Metropolitan Mortgage & Securities Co., Inc. Press Release

     The Registrant issued the following press release on December 26, 2003:

CONTACT: MARY KELLER
MARKET DEVELOPMENT & EXTERNAL AFFAIRS
(509) 835-2811 or (509) 994-8368

Metropolitan Mortgage & Securities to Delist Preferred Stock

Company Will Not File Form 10-K as Scheduled

Company Will Suspend Debenture and Note Payments

Paul Sandifur to Resign as Officer and Director of
Western United Holding and Western United Life

     Spokane, Wash. — December 26, 2003 — Metropolitan Mortgage & Securities Co., Inc. (AMEX: MPD.pr) today announced that, in order to facilitate the trading of its Series E-7 preferred stock on the Over-the-Counter Bulletin Board (OTCBB), it plans to delist the preferred stock from trading on the American Stock Exchange (AMEX) and will file the requisite applications with AMEX and the Securities and Exchange Commission (SEC) by December 31, 2003. Trading in the Company’s preferred stock had been halted by AMEX as of December 15, 2003, and the Company was notified on December 22, 2003 that AMEX planned to begin the process of delisting the stock. AMEX’s decision to delist was pursuant to Sections 1003 and 1009 of the AMEX’s Company Guide. Specifically, the AMEX conveyed to the Company the AMEX’s belief that continued listing raised public interest concerns and that the Company did not comply with the listing or other agreements with AMEX.

     As a result of the delisting, the securities may be eligible for trading on an alternate exchange such as the OTCBB or the National Quotation Bureau, thus potentially enabling shareholders to buy and sell shares.
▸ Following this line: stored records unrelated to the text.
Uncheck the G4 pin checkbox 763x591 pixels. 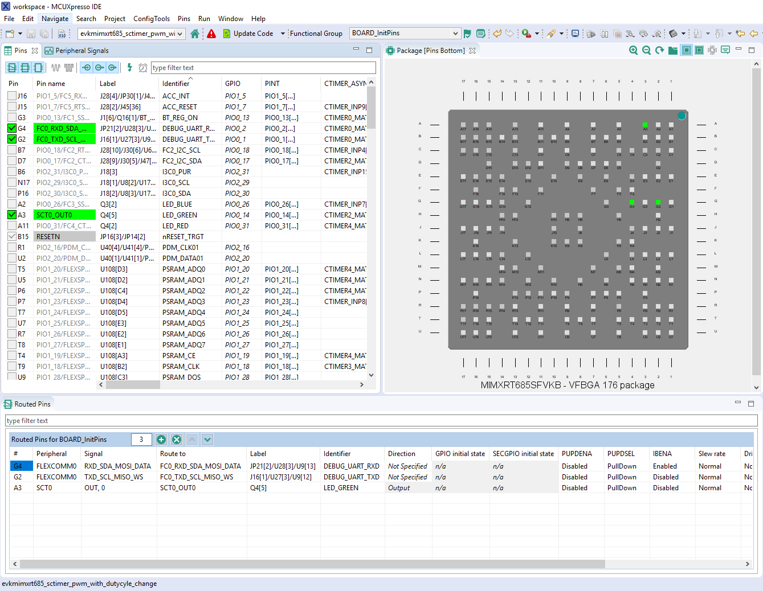click(12, 129)
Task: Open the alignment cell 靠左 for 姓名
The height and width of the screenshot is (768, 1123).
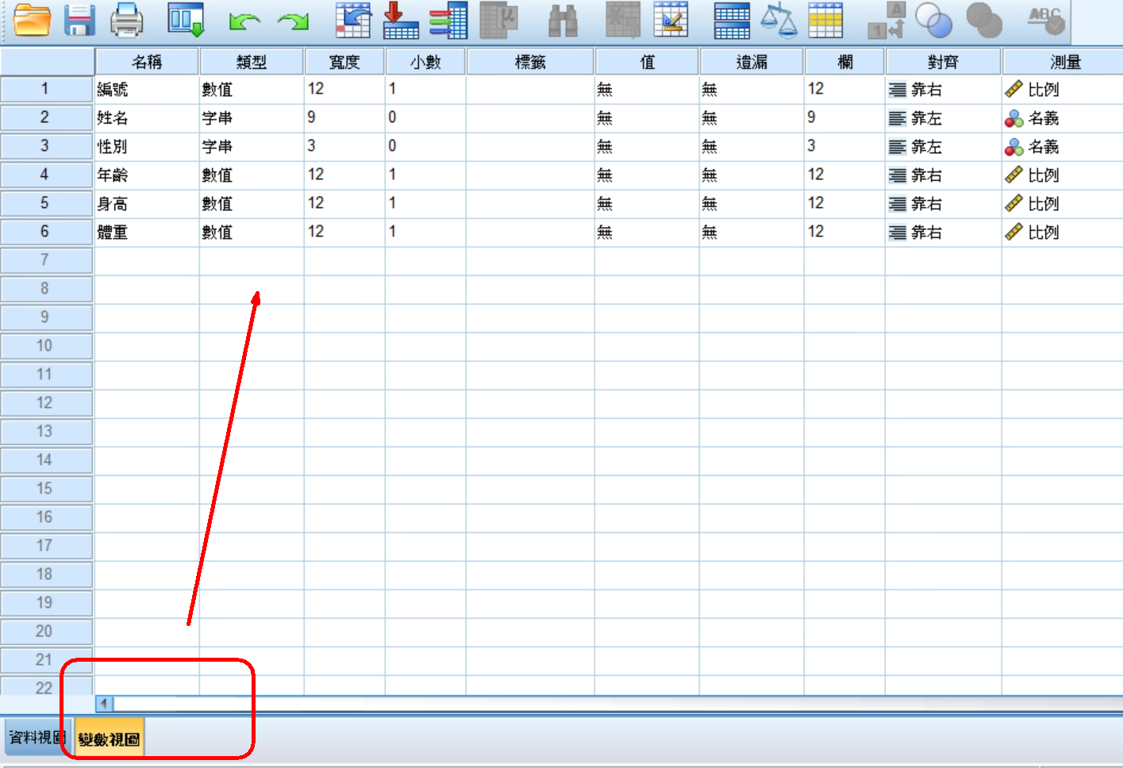Action: [x=925, y=118]
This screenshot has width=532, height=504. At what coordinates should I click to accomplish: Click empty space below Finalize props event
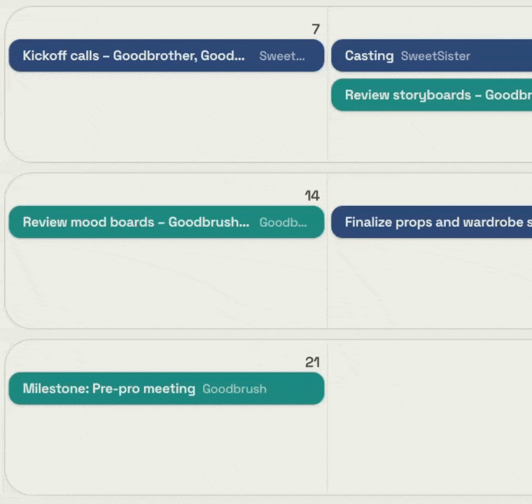pyautogui.click(x=430, y=281)
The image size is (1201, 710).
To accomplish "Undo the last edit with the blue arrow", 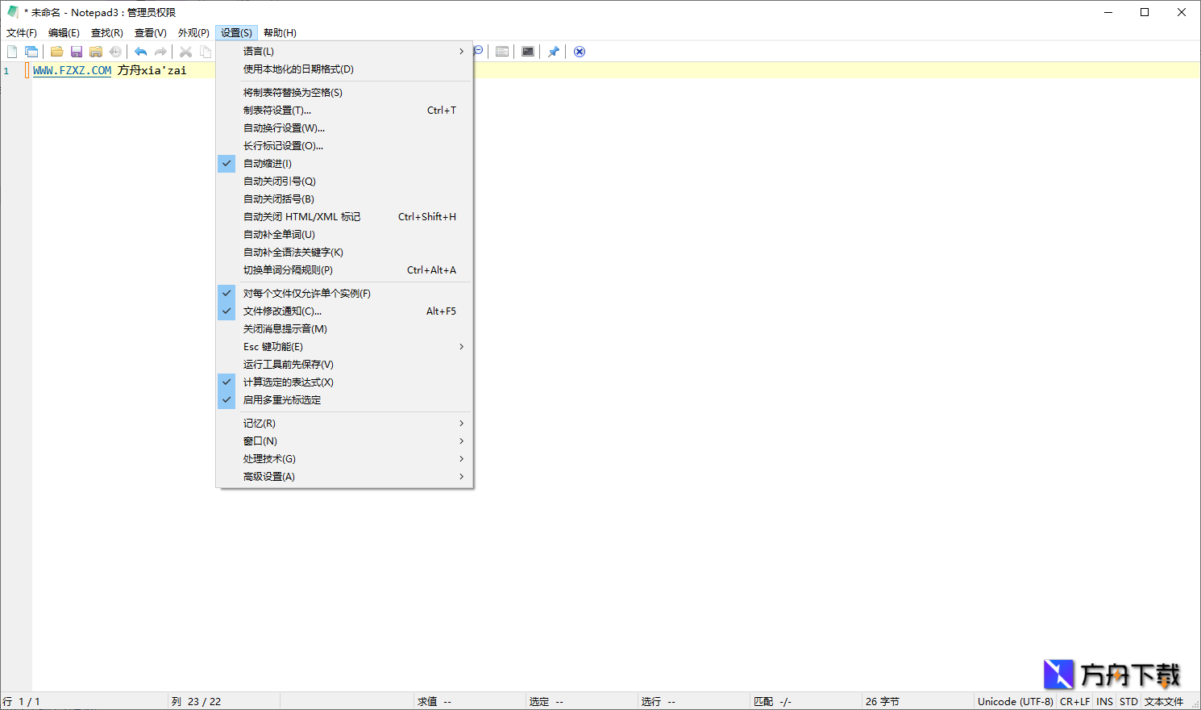I will point(140,51).

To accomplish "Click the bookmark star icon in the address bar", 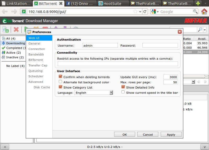I will tap(135, 12).
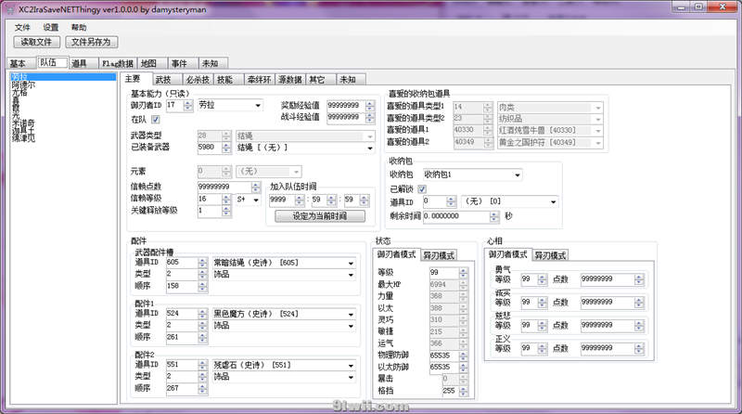
Task: Switch to the 道具 tab
Action: (79, 63)

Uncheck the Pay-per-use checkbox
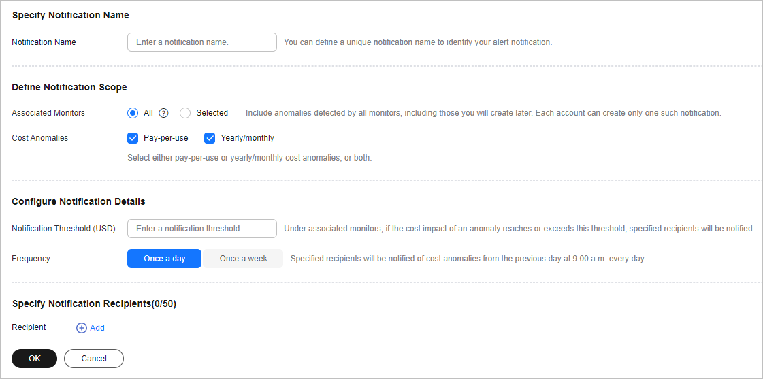pyautogui.click(x=132, y=138)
     At the same time, Metropolitan said that it will not file its Annual Report on Form 10-K with the SEC until February 1, 2004 at the earliest. The Company said its auditor, Ernest & Young, will not be able to complete its audit review by the original December 29, 2003, deadline because, among other reasons, the Company is believed to have incurred losses in excess of those disclosed in its June 30, 2003, Form 10-Q report, and a review of those results has yet to be completed.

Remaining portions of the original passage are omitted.